(Data records)

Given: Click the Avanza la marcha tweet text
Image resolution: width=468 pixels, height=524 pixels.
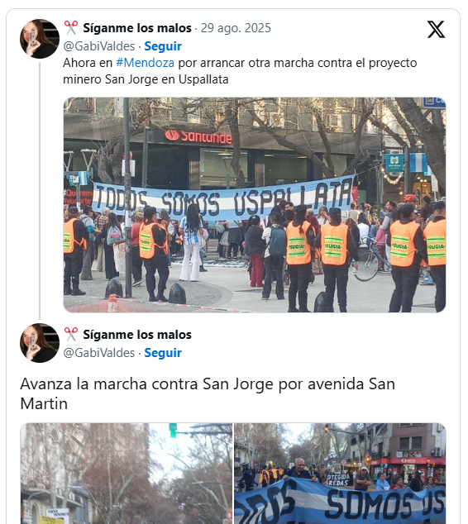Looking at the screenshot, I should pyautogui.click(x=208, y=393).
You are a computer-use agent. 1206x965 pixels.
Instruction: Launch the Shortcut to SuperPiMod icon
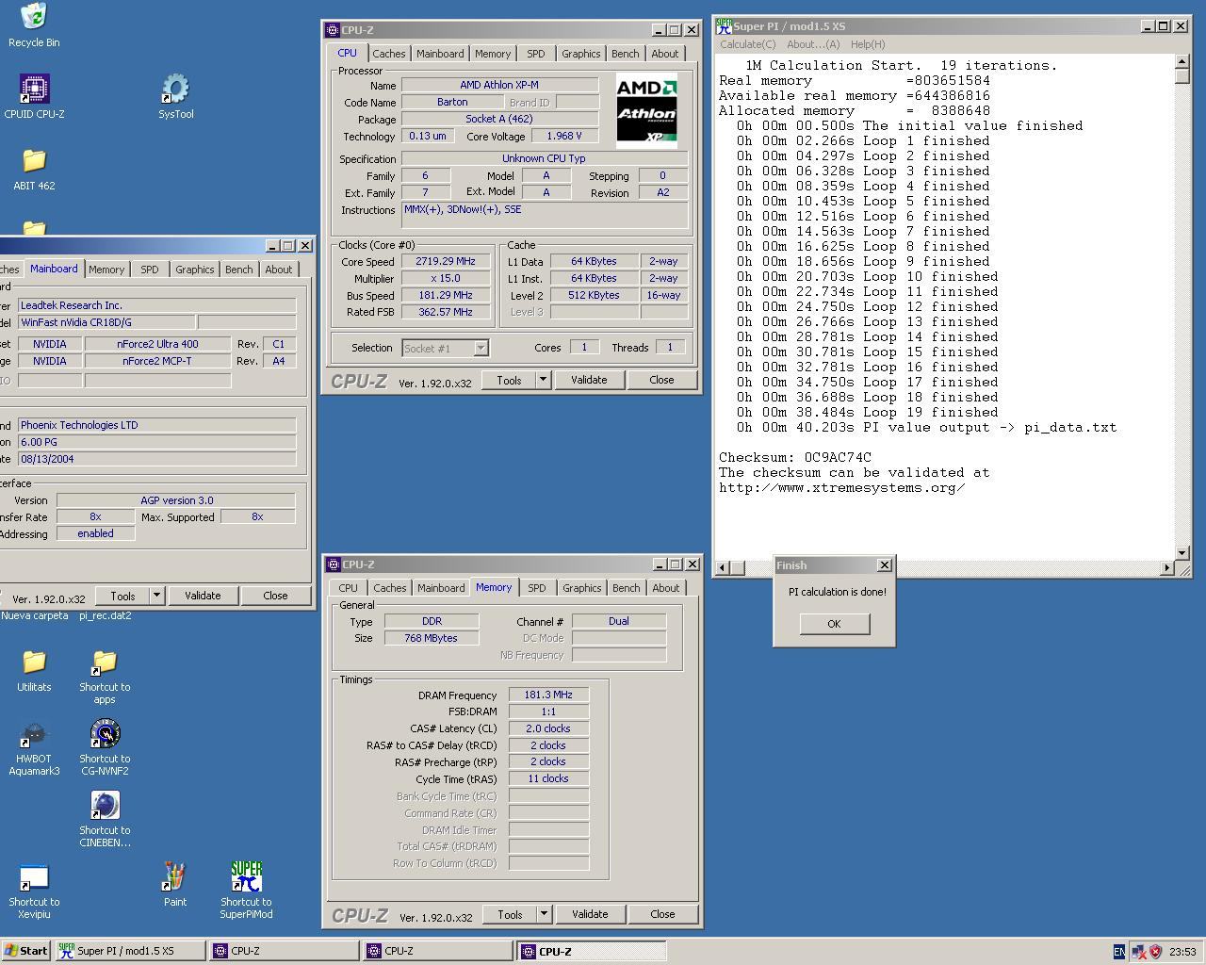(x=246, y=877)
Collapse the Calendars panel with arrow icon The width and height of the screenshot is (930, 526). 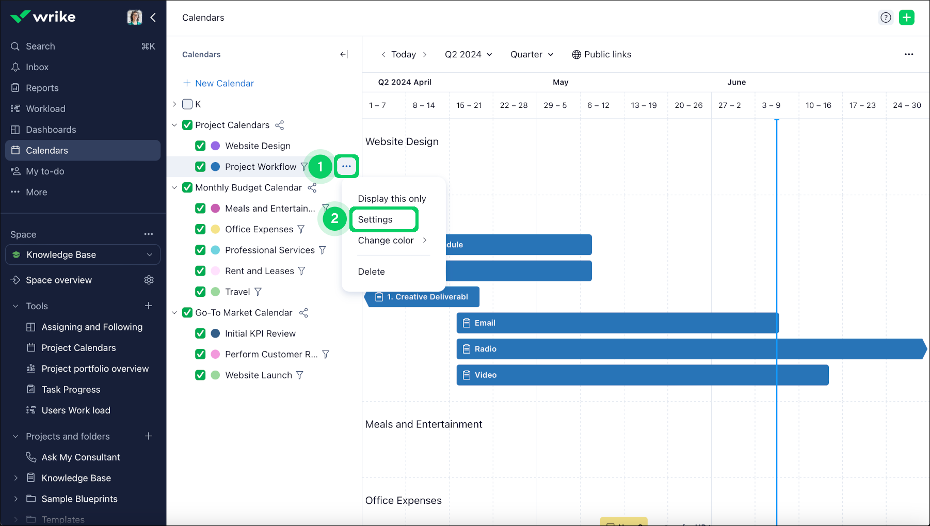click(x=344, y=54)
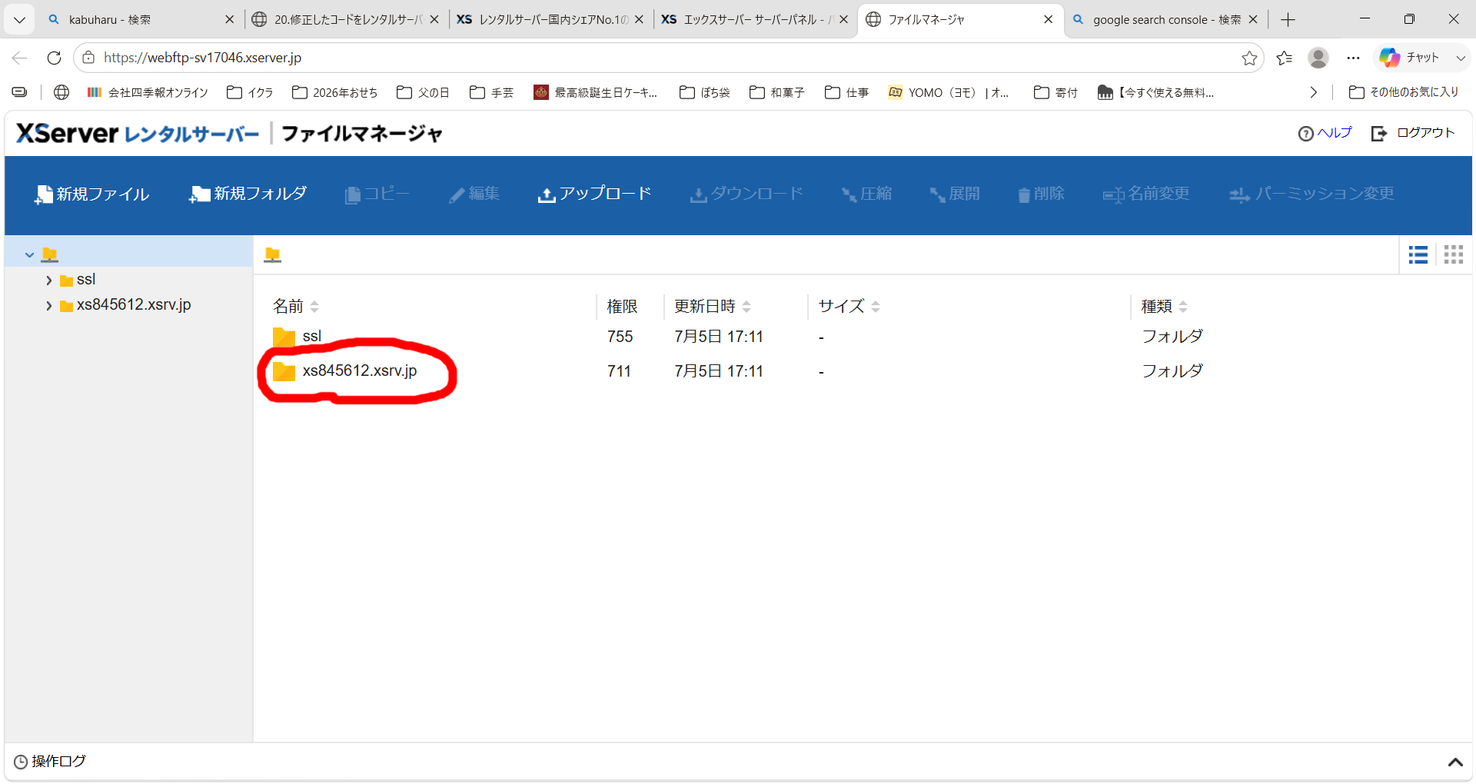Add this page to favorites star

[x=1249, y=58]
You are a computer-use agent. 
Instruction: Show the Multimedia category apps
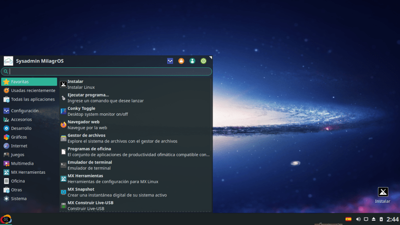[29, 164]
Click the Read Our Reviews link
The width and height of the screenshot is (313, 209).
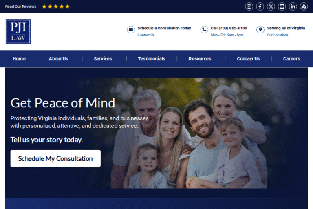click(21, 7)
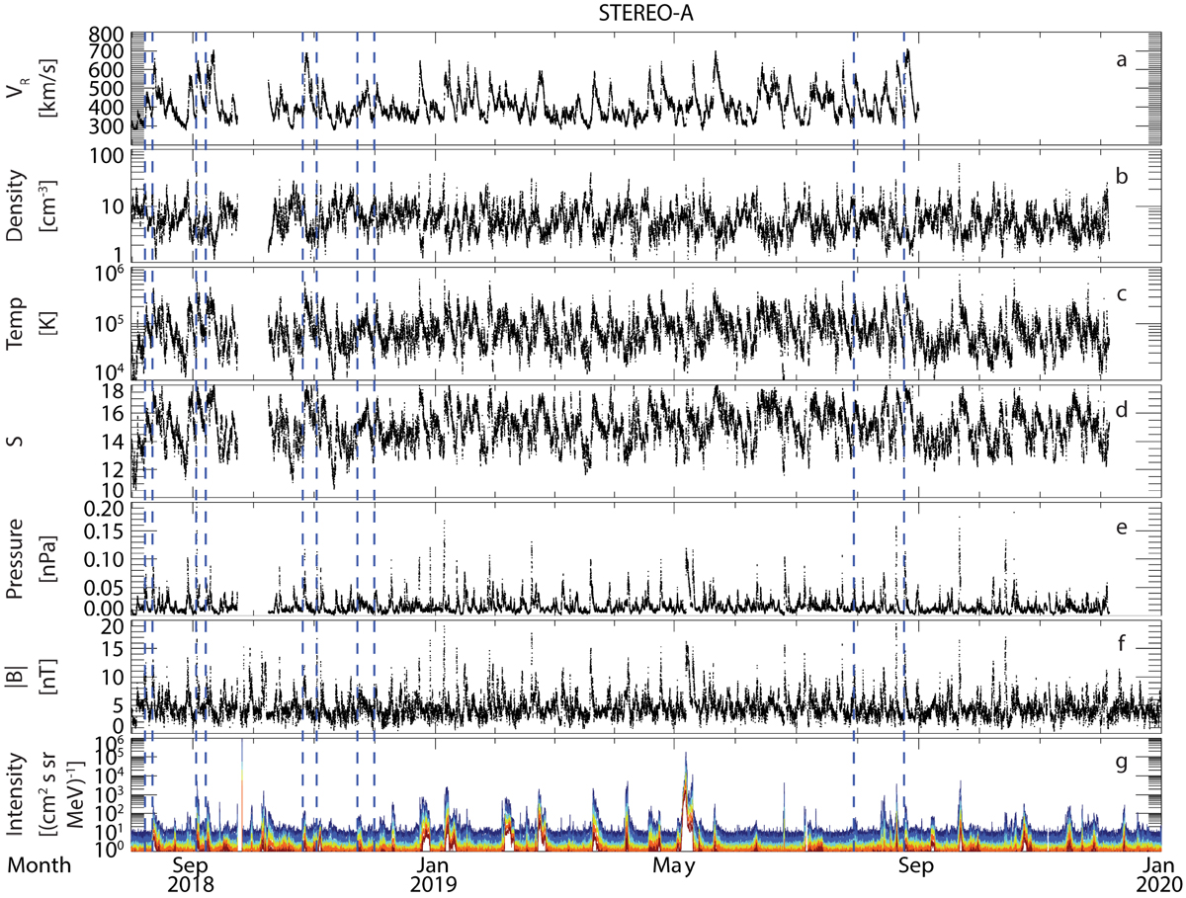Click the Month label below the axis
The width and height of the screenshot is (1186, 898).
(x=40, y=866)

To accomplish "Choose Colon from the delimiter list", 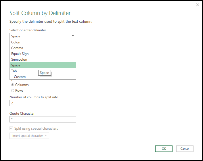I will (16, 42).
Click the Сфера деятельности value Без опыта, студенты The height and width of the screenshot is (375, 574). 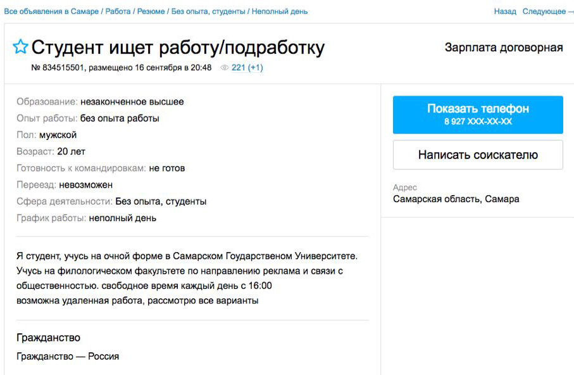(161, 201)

(End Data records)

Using the records above, report how many lines include "agent", with no words around the number.

2